VKD und GV-net – Gute Perspektiven / Dr. h.c. Siegfried Schaber im Interview

Berlin. Der Präsident des Verbandes der Köche Deutschlands (VKD), Dr. h.c. Siegfried Schaber, hat seit Ende Januar dieses Jahres auch die Präsidentschaft im Weltbund der Kochverbände (WACS) inne. In einem Interview mit GV-net, seit wenigen Tagen Außerordentliches Mitglied im VKD, äußerte er sich unter anderem zur künftigen Zusammenarbeit mit der Berliner Gesellschaft für neue Medien und Marketing und zu seinen Aufgaben als WACS-Präsident.

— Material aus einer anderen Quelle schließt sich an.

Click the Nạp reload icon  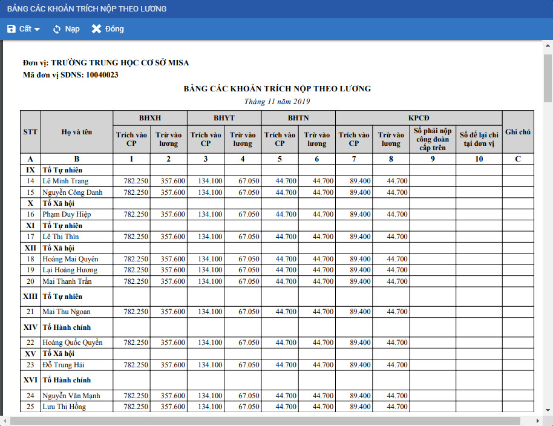tap(57, 29)
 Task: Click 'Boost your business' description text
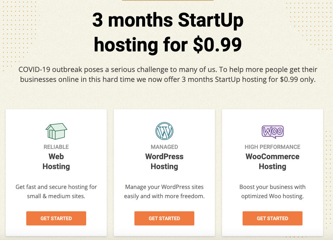272,187
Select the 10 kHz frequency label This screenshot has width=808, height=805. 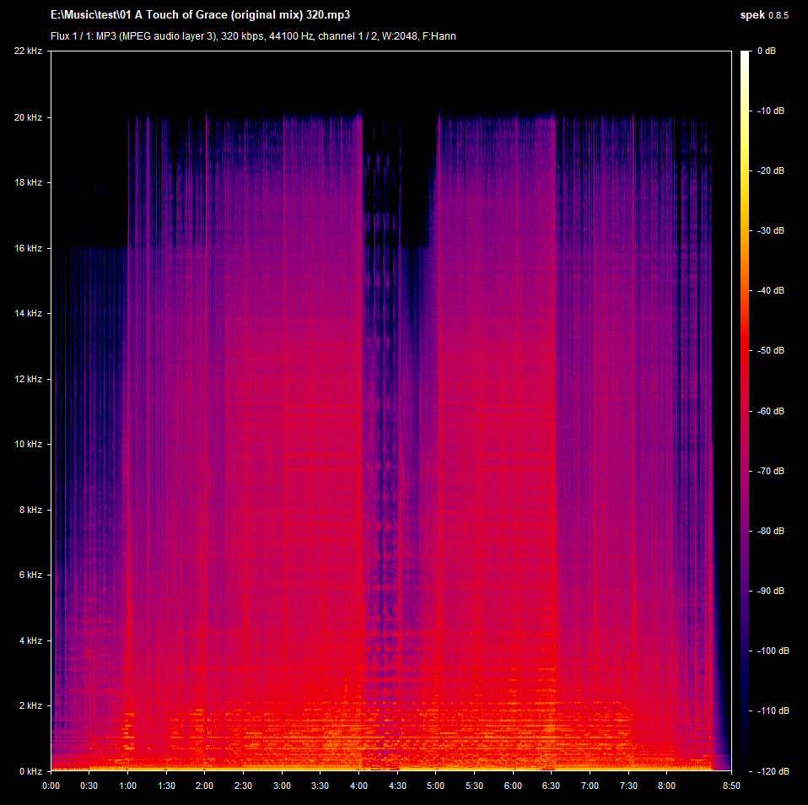[27, 444]
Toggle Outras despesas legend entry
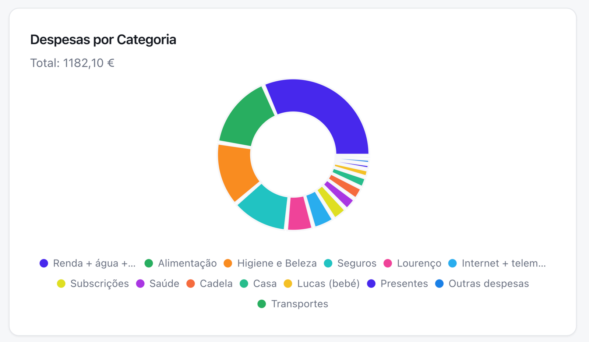The image size is (589, 342). (x=482, y=284)
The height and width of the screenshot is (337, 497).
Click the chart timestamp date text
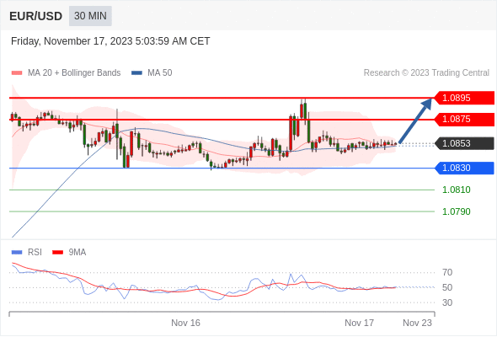[110, 41]
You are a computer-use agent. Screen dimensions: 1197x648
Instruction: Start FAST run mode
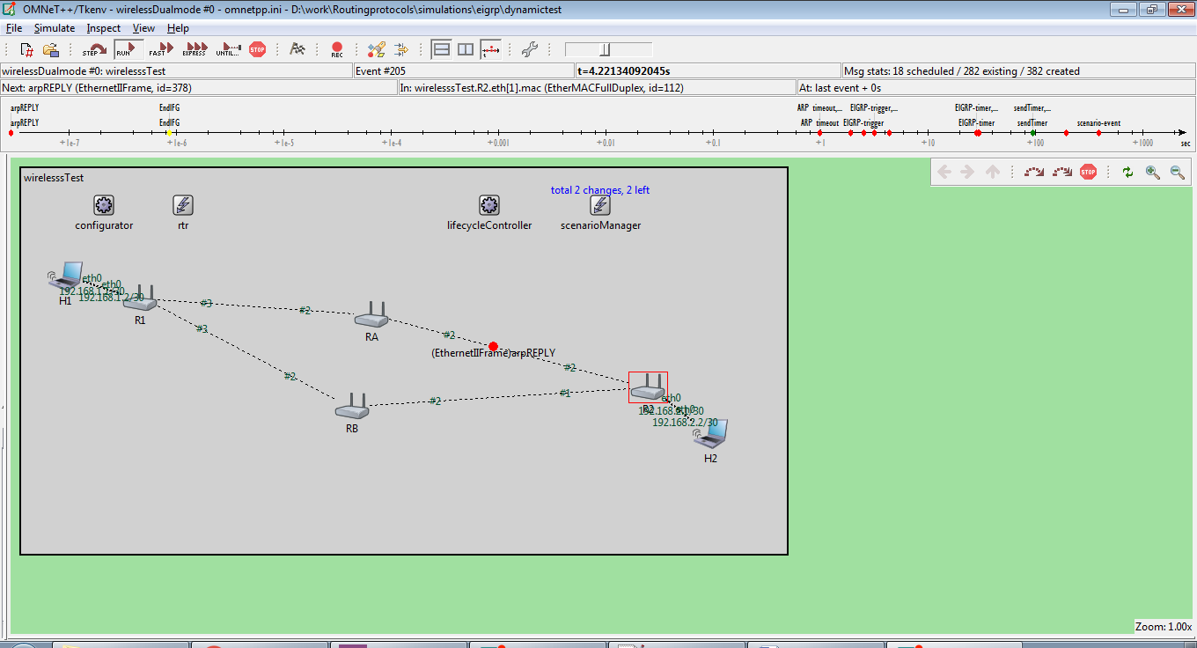tap(158, 50)
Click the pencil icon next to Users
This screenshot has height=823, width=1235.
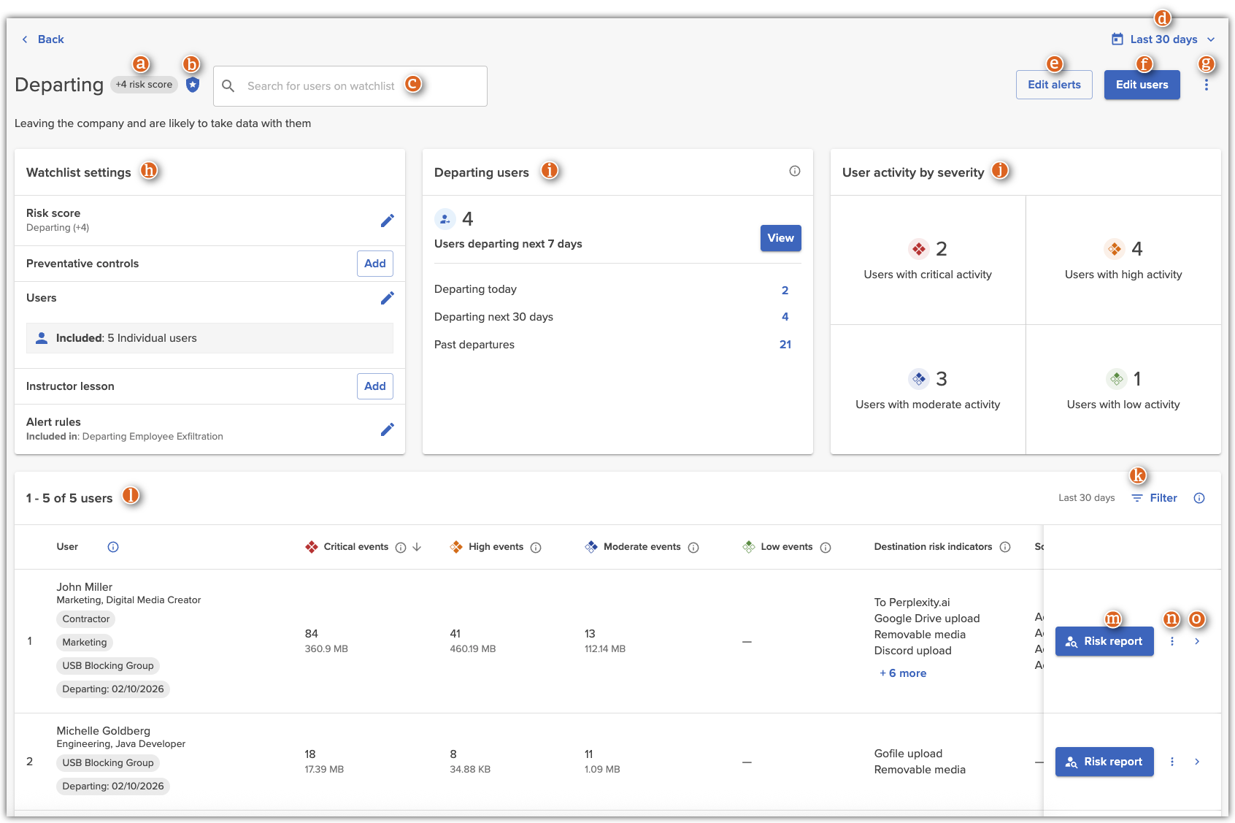coord(388,298)
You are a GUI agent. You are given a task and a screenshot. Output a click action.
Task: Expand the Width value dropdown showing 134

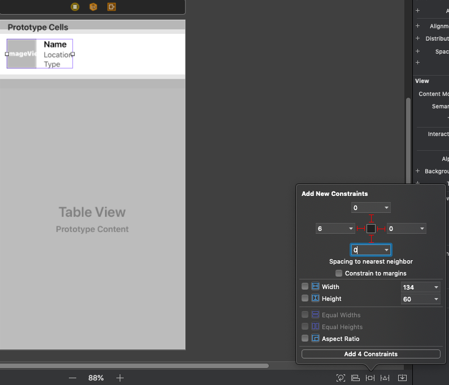436,287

GV-net: Wie sehen Sie die Perspektiven der Zusammenarbeit zwischen Ihrem Verband und GV-net?

S. Schaber: Die Perspektiven sehe ich sehr positiv. Wir wollen natürlich das Medium Internet – das ist ja Ihre Domäne – nutzen und viel davon profitieren. Je besser Sie sich da einbringen und unsere Mitglieder sagen, das ist toll, dass GV-net hier mittut, je mehr werden beide Seiten Nutzen aus der Kooperation ziehen. Das ist die Aufgabe, der wir uns gemeinsam stellen wollen und auch müssen.

GV-net: Sie gehörten zu den Teilnehmern der GVonline Podiumsdiskussion “Küchen-Geschäfte im Internet – Anspruch und Wirklichkeit” vor wenigen Tagen in Hamburg. Welche Eindrücke haben Sie aus diesem Forum mitgenommen?

S. Schaber: Man kann sich der Zukunft nicht verschließen, sonst müßte man ja wieder beim Kohleherd anfangen. Das Internet ist für die GV-Branche und die gesamte Gastronomie von Vorteil. Das läßt sich nicht weg diskutieren, und ich denke, dieser Weg muß gegangen werden. Eigentlich beneide ich die jungen Menschen um die großen Möglichkeiten, die ihnen die neue Technik, die neuen Produkte und auch das Internet für die Ausübung unseres Berufes bieten.GV-net: Wie sehen Sie die Entwicklung im GV-Bereich?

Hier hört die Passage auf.